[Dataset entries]
■ ■ ■ ■

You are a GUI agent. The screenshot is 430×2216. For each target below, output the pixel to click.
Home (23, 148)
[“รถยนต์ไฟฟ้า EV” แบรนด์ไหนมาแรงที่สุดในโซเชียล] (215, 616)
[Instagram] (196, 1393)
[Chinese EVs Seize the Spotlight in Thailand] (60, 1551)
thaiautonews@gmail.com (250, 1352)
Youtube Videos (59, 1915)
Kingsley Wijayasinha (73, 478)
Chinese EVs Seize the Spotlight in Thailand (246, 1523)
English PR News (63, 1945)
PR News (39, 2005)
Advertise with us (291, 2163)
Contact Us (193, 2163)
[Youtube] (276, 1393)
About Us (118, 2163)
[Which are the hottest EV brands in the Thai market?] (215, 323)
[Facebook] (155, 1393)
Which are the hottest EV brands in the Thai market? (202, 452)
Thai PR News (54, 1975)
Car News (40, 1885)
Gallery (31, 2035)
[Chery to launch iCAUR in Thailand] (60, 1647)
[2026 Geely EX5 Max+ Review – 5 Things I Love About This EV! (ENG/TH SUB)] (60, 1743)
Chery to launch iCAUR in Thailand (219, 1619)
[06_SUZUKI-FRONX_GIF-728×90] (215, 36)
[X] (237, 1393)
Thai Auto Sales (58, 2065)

■ ■ ■ ■

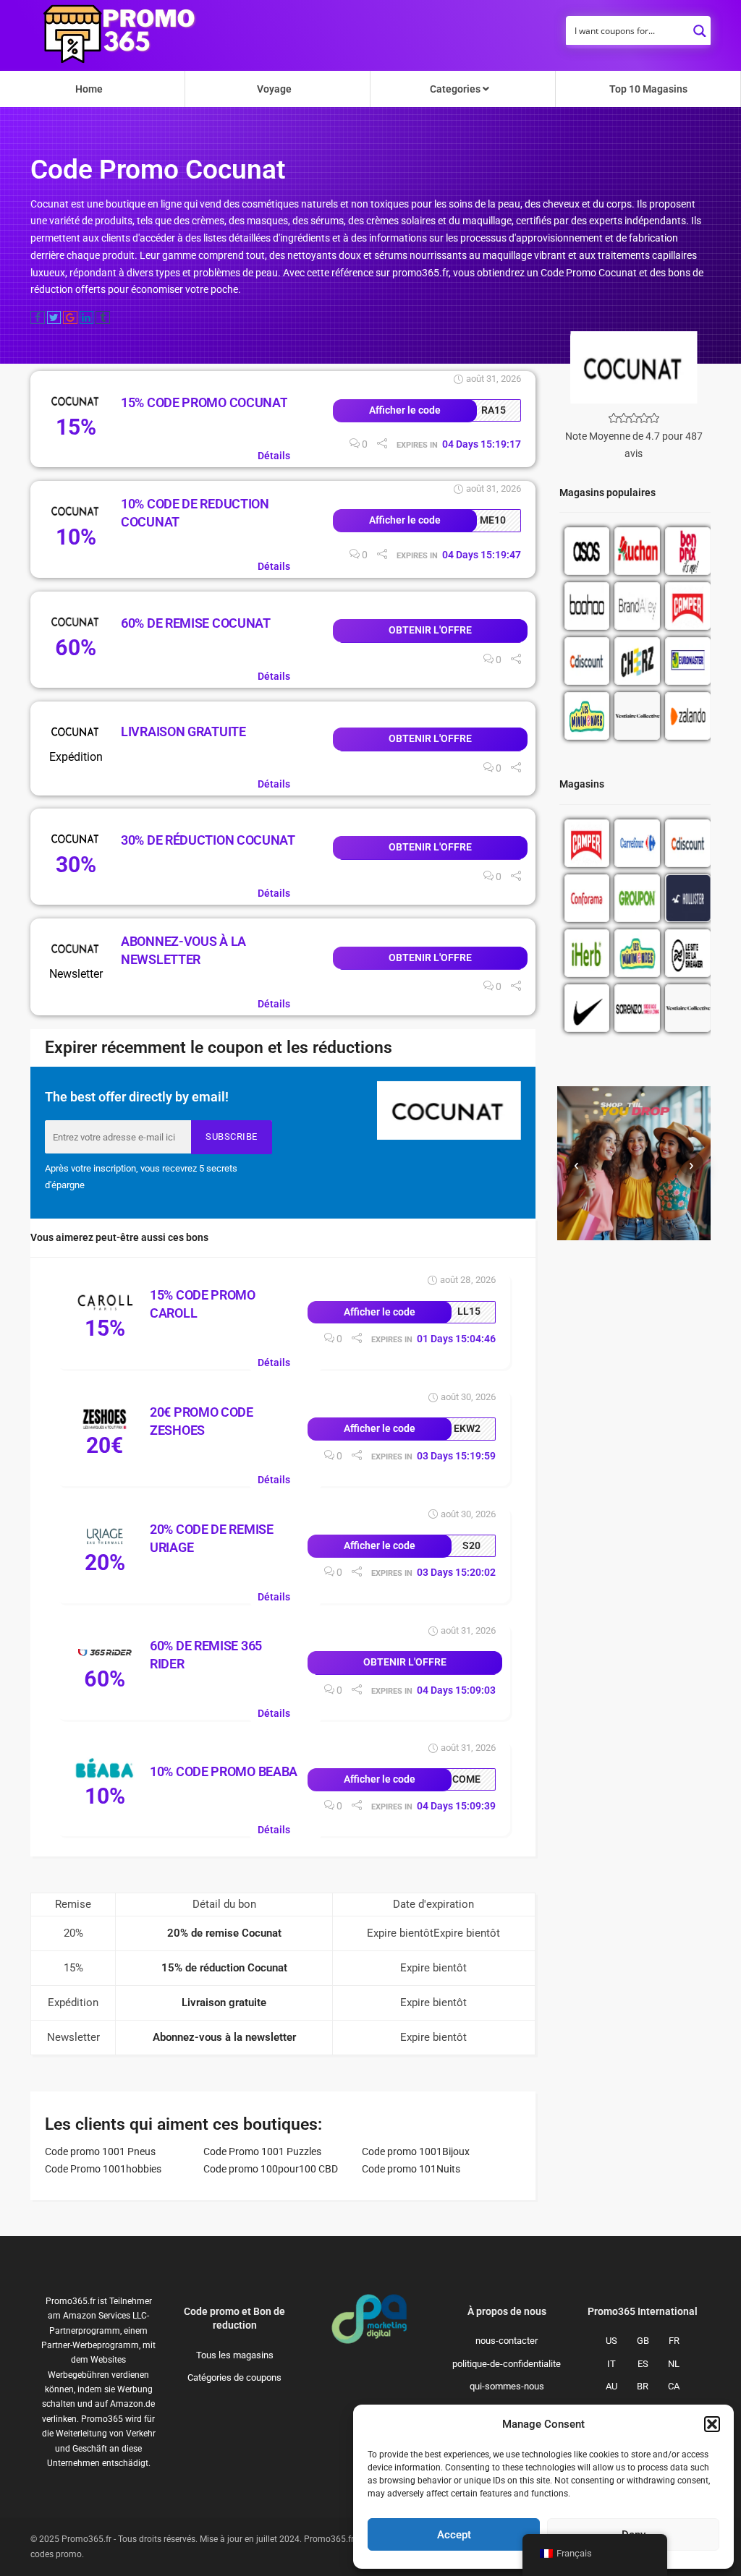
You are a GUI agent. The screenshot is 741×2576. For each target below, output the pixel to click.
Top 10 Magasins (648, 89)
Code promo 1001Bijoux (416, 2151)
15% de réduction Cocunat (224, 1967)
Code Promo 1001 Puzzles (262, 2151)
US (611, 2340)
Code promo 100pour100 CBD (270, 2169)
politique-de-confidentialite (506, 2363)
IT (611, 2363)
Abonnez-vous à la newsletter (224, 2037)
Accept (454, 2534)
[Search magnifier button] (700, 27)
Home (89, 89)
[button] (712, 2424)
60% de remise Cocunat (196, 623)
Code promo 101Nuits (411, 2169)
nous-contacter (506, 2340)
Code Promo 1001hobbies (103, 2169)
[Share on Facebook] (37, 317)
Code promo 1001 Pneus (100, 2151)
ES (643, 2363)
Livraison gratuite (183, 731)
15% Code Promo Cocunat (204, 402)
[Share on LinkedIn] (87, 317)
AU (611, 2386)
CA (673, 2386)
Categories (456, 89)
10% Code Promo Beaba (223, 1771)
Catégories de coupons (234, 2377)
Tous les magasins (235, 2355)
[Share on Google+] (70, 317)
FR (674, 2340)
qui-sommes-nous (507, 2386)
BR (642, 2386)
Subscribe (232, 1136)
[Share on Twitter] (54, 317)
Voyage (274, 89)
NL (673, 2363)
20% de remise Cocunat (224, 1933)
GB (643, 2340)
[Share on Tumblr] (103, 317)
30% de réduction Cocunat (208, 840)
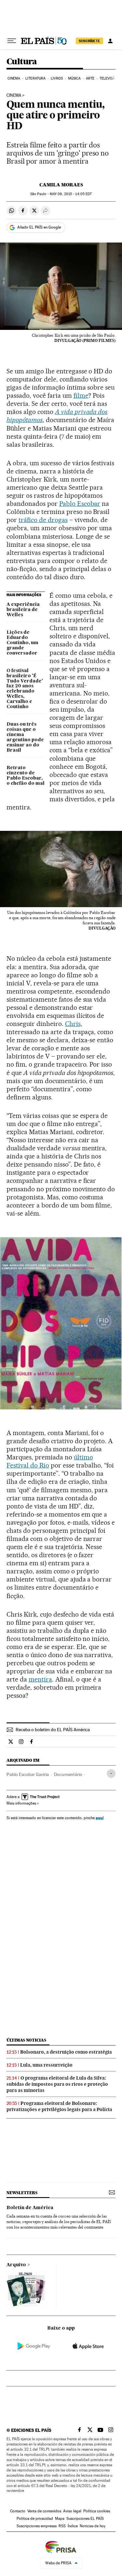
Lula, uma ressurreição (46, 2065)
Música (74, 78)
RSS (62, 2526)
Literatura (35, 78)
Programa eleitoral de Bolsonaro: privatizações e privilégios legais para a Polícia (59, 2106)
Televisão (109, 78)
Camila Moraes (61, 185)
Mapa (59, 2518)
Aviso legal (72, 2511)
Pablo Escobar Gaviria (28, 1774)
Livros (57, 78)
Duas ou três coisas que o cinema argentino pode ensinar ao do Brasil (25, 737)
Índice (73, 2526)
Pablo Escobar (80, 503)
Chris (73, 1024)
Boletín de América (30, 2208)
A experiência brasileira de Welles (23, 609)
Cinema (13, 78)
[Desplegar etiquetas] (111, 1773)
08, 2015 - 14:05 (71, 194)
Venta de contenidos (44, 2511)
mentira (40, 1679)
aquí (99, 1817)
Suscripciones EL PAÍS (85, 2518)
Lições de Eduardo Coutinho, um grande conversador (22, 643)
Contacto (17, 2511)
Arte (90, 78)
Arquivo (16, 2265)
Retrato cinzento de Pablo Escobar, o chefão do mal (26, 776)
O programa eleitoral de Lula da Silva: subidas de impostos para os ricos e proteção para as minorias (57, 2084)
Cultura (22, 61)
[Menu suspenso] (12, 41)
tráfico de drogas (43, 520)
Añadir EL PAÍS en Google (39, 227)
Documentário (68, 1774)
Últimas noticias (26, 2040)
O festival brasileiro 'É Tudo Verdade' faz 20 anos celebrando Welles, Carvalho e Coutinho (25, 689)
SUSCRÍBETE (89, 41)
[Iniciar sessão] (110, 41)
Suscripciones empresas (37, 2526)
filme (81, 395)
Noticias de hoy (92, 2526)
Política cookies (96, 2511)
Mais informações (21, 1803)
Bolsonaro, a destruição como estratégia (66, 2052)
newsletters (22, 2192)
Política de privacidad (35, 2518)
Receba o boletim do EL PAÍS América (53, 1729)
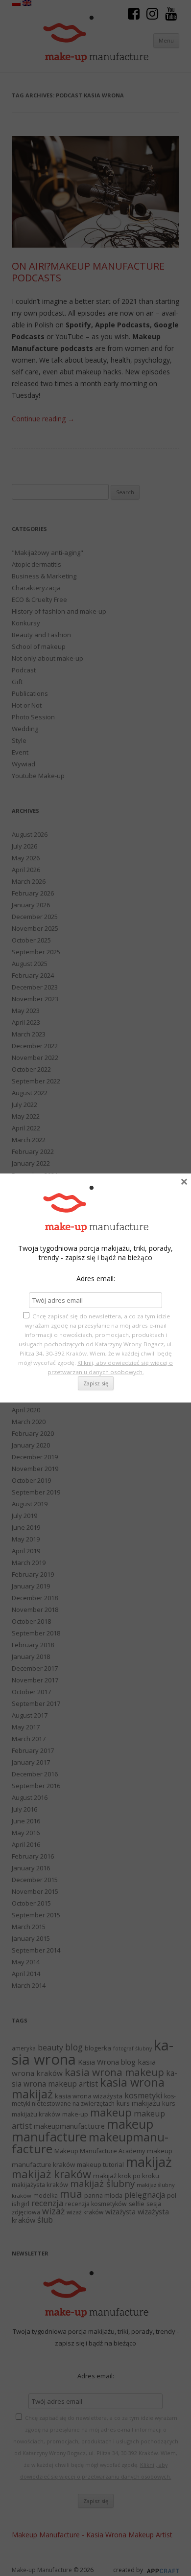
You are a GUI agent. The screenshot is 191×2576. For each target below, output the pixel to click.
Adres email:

■ ■ ■ ■

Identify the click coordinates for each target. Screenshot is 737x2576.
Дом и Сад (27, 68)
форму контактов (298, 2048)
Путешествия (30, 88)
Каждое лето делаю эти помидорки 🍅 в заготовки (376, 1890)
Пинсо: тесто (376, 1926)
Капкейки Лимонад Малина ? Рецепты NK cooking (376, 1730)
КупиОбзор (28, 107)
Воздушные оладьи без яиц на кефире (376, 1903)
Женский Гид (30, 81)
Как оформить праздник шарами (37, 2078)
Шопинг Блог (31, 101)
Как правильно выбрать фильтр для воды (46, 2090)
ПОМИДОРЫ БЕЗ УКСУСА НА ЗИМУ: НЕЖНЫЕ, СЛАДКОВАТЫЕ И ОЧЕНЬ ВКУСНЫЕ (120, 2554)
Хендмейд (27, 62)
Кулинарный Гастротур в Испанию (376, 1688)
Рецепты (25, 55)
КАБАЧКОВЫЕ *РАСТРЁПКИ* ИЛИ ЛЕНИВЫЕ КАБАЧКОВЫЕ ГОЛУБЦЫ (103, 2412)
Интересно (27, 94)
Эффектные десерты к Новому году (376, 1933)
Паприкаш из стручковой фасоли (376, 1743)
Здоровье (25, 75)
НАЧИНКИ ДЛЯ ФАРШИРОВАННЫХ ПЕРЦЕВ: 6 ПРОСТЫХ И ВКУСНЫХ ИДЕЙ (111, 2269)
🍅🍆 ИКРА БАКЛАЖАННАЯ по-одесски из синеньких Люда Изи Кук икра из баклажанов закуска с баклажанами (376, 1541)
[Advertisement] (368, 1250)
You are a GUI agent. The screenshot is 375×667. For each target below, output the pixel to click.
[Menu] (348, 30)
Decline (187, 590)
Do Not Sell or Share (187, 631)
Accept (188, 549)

■ ■ ■ ■

- _What you are asked to do_: Among the records above, locate the line containing "10% Code Promo Beaba (223, 1771)" and the line containing "Livros (57, 78)", then transcribe exactly the lines starting at the first and ending at the second, with no pictures.

- _Result of this exercise_:
10% Code Promo Beaba (223, 1771)
Catégories de coupons (234, 2377)
Tous les magasins (235, 2355)
[Share on Google+] (70, 317)
FR (674, 2340)
qui-sommes-nous (507, 2386)
BR (642, 2386)
Subscribe (232, 1136)
[Share on Twitter] (54, 317)
Voyage (274, 89)
NL (673, 2363)
20% de remise Cocunat (224, 1933)
GB (643, 2340)
[Share on Tumblr] (103, 317)
30% de réduction Cocunat (208, 840)
Lula, uma ressurreição (46, 2065)
Música (74, 78)
RSS (62, 2526)
Literatura (35, 78)
Programa eleitoral de Bolsonaro: privatizações e privilégios legais para a Polícia (59, 2106)
Televisão (109, 78)
Camila Moraes (61, 185)
Mapa (59, 2518)
Aviso legal (72, 2511)
Pablo Escobar Gaviria (28, 1774)
Livros (57, 78)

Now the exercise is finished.